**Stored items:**
_ _ _ _ _ _ _

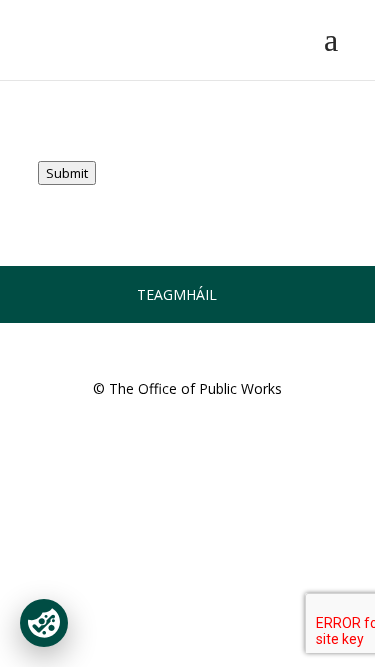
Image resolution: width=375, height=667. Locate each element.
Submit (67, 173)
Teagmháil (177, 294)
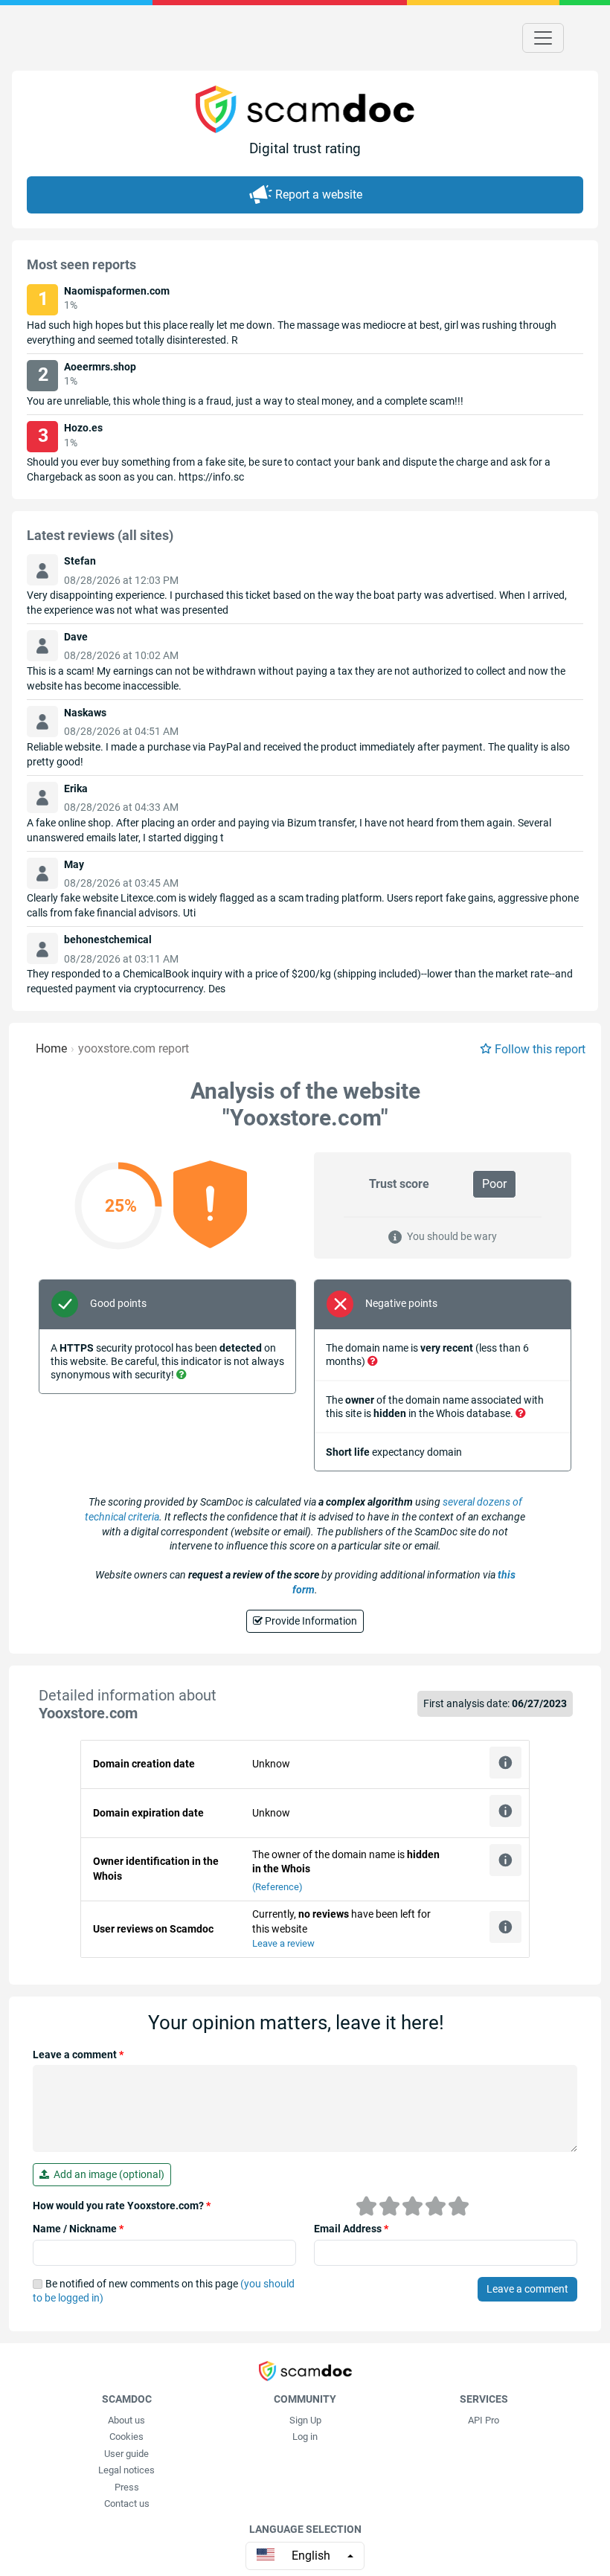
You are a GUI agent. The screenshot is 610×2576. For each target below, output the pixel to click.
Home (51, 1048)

_ _ _ _ _ _ _

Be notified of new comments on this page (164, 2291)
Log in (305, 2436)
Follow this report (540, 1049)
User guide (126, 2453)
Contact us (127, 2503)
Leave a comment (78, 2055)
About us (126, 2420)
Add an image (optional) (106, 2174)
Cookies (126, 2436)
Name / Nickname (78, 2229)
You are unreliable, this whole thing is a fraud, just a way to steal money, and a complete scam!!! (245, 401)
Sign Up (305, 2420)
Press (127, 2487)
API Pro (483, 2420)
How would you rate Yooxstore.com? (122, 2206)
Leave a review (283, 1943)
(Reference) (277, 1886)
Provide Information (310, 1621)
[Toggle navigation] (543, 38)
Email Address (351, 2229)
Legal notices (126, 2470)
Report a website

_ _ _ _ _ _ _

Take exactly the lines from the one containing "Leave a comment (78, 2055)" through the one containing "Report a website" in the data above, and output them with nothing added.

**EXPECTED OUTPUT:**
Leave a comment (78, 2055)
About us (126, 2420)
Add an image (optional) (106, 2174)
Cookies (126, 2436)
Name / Nickname (78, 2229)
You are unreliable, this whole thing is a fraud, just a way to steal money, and a complete scam!!! (245, 401)
Sign Up (305, 2420)
Press (127, 2487)
API Pro (483, 2420)
How would you rate Yooxstore.com? (122, 2206)
Leave a review (283, 1943)
(Reference) (277, 1886)
Provide Information (310, 1621)
[Toggle navigation] (543, 38)
Email Address (351, 2229)
Legal notices (126, 2470)
Report a website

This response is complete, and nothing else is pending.